→ **EXERCISE**
Can you retype every one of the items below word for word, leaving the pictures out?

→ **DATA LISTING**
>>>>>

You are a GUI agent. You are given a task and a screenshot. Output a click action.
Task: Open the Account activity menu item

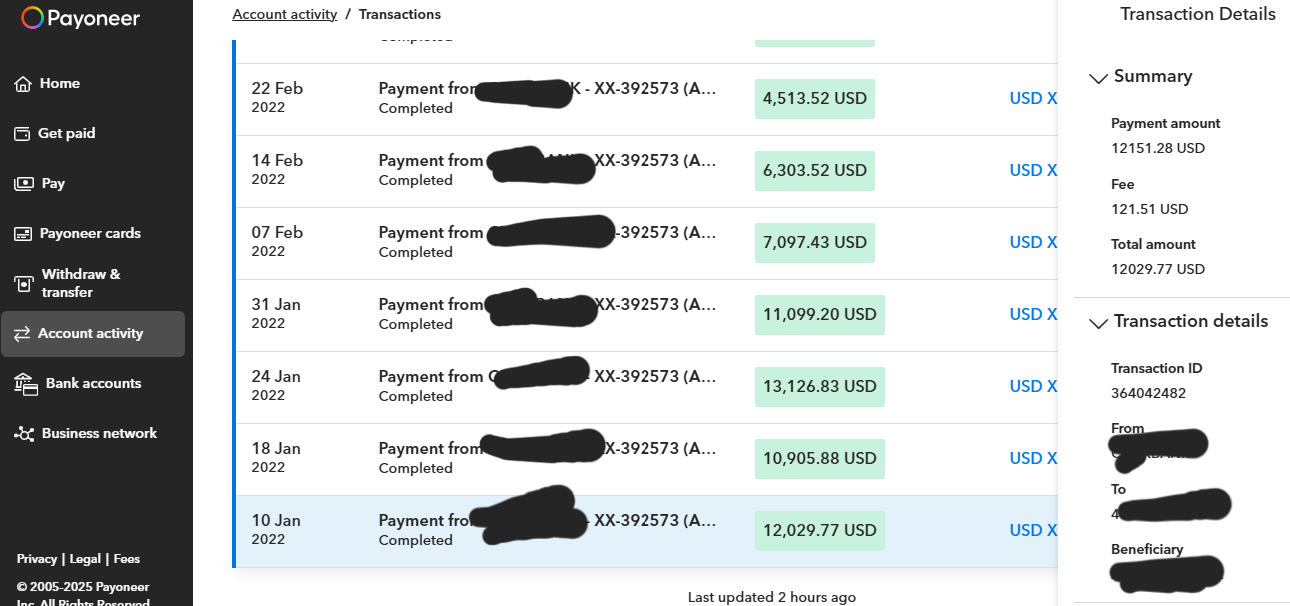coord(92,334)
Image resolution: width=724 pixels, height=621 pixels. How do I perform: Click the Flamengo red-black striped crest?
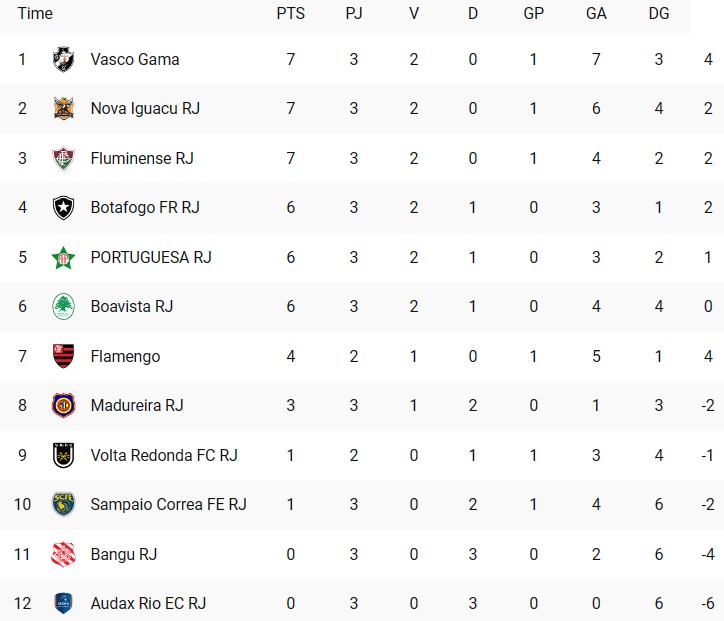click(x=63, y=356)
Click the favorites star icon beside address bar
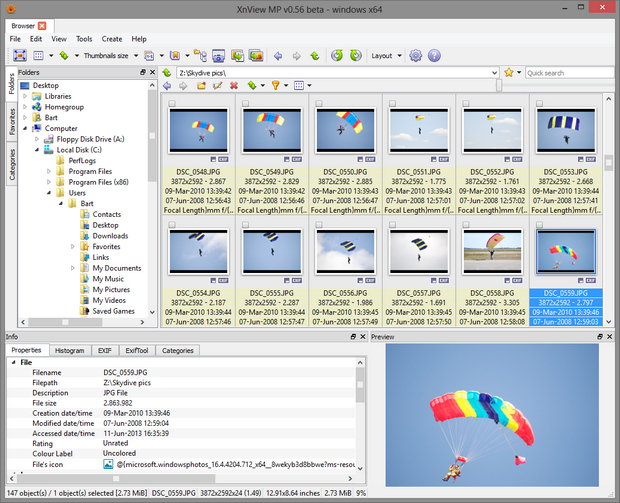Viewport: 620px width, 503px height. 509,73
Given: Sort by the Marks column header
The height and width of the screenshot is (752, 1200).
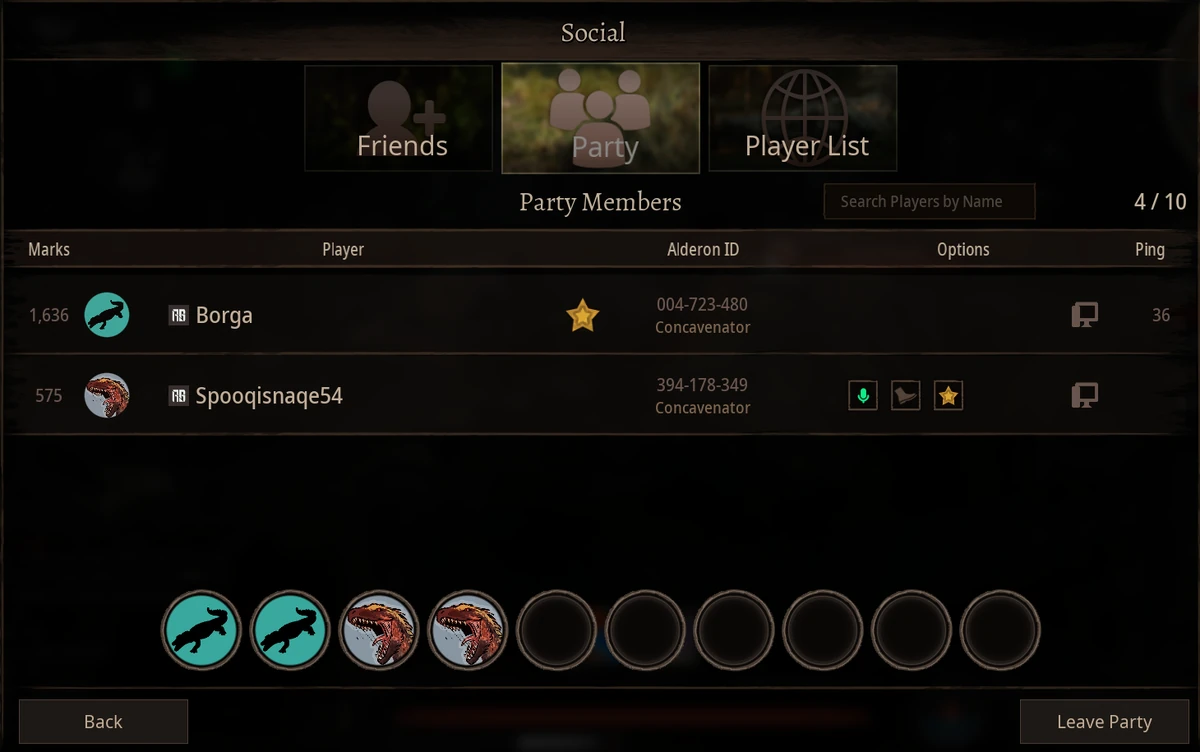Looking at the screenshot, I should click(49, 249).
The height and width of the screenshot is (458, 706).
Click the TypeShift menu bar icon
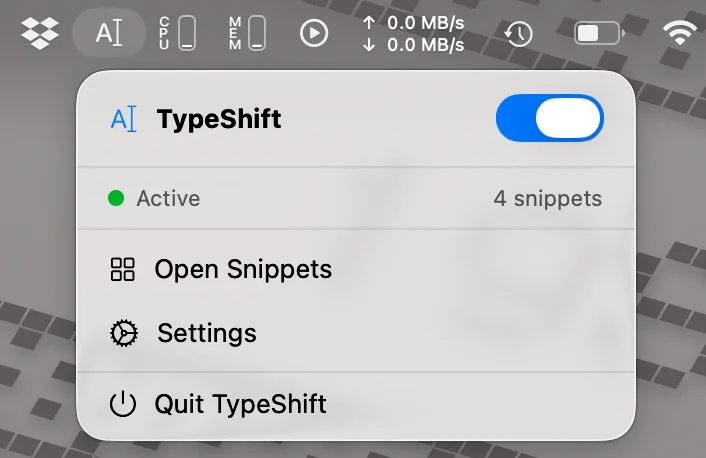(x=109, y=33)
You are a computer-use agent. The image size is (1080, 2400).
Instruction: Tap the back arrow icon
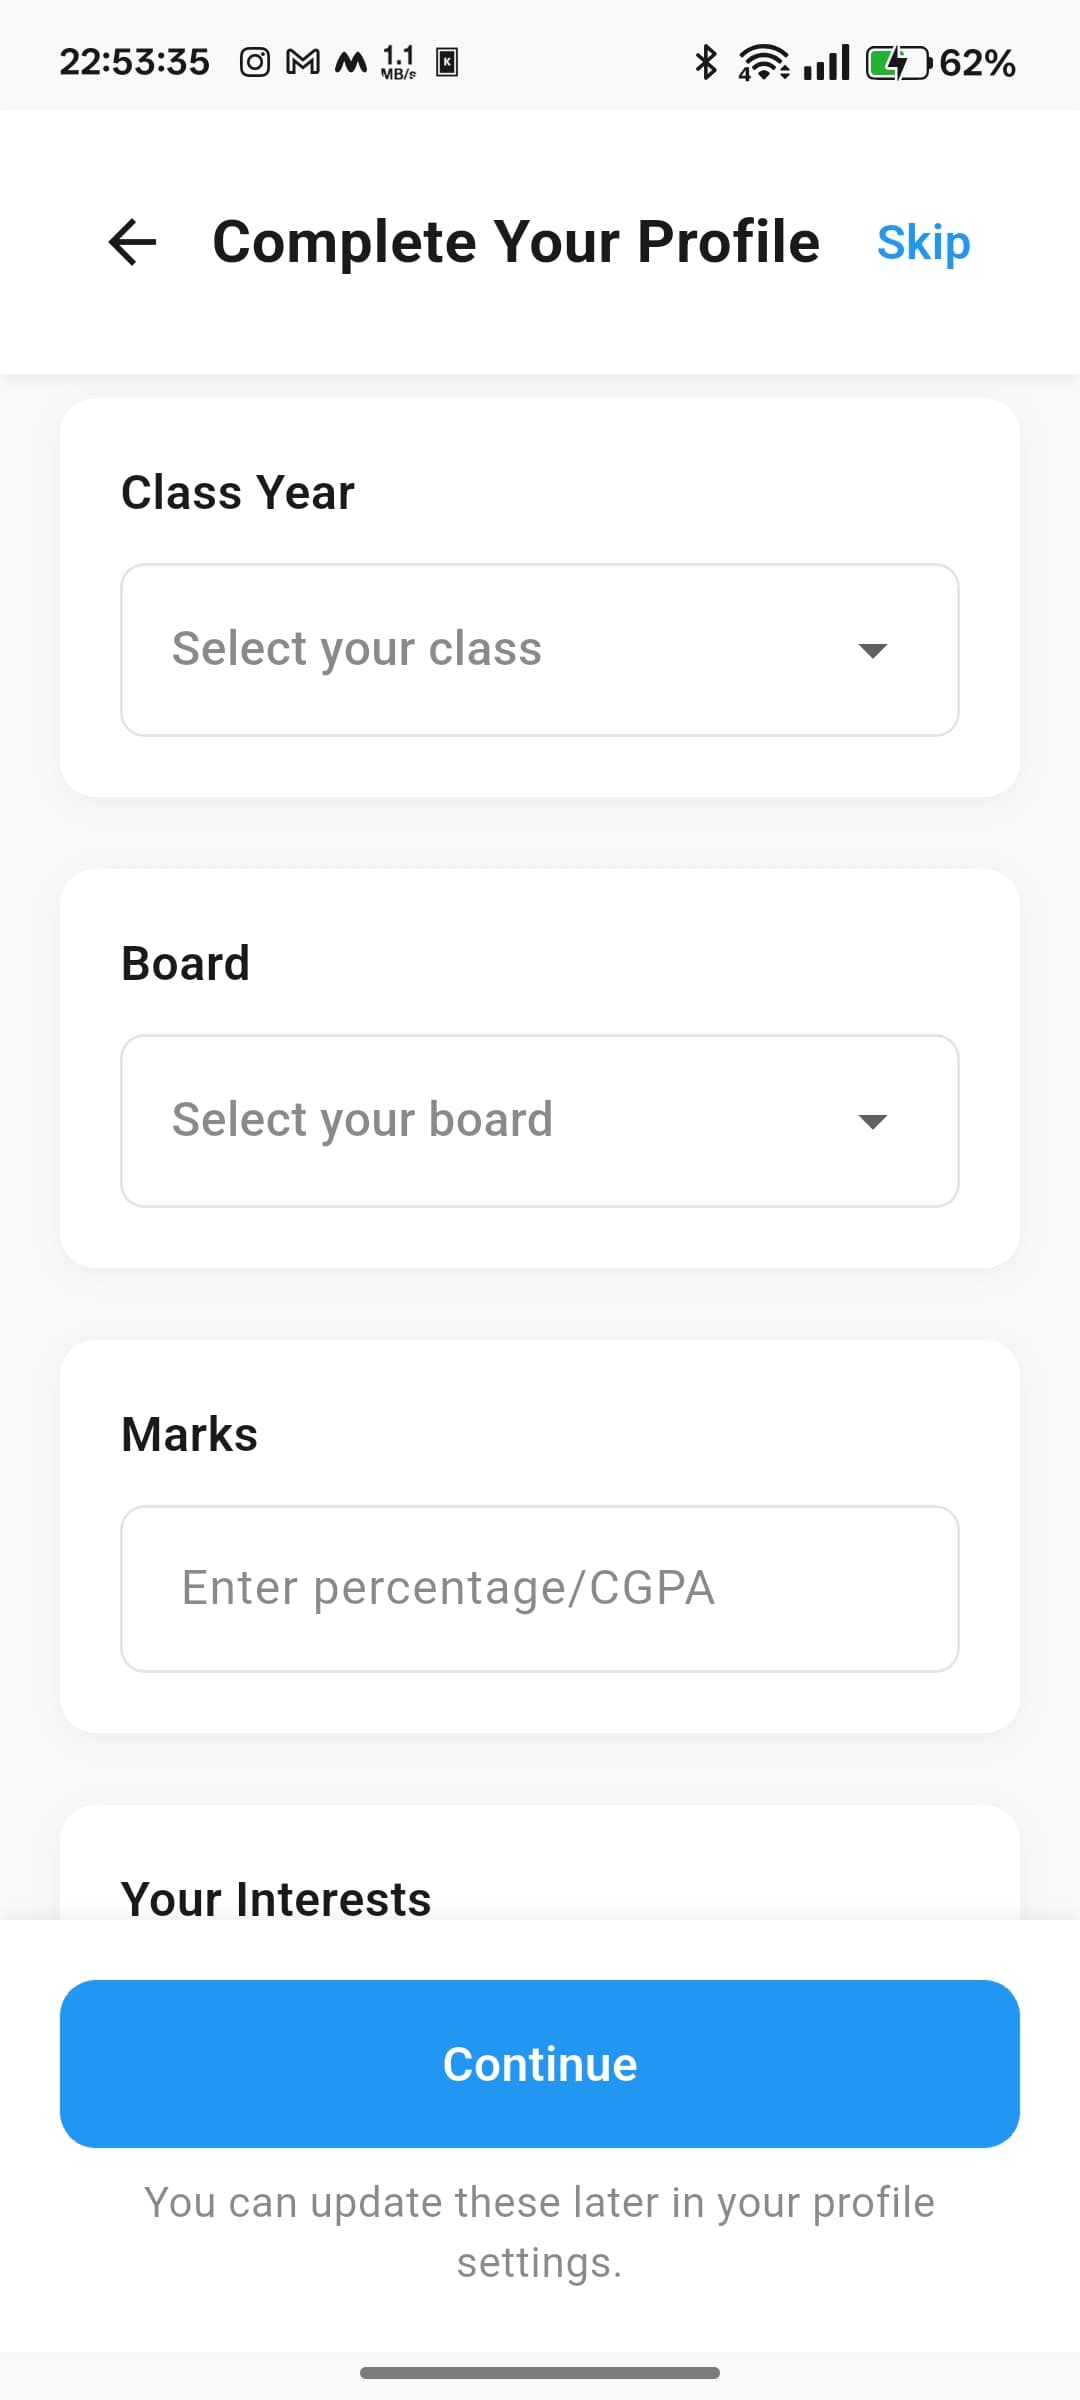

<<<<<

→ **FULL OUTPUT**
You are a GUI agent. You are given a task and a screenshot. Output a click action.
Task: Open the Account activity menu item

coord(92,334)
Image resolution: width=724 pixels, height=621 pixels. How do I perform: Click the Flamengo red-black striped crest?
click(x=63, y=356)
Click the favorites star icon beside address bar
Viewport: 620px width, 503px height. 509,73
Given: Sort by the Marks column header
The height and width of the screenshot is (752, 1200).
Looking at the screenshot, I should click(49, 249).
The height and width of the screenshot is (458, 706).
Click the TypeShift menu bar icon
(x=109, y=33)
You are a computer-use agent. The image size is (1080, 2400).
Instruction: Tap the back arrow icon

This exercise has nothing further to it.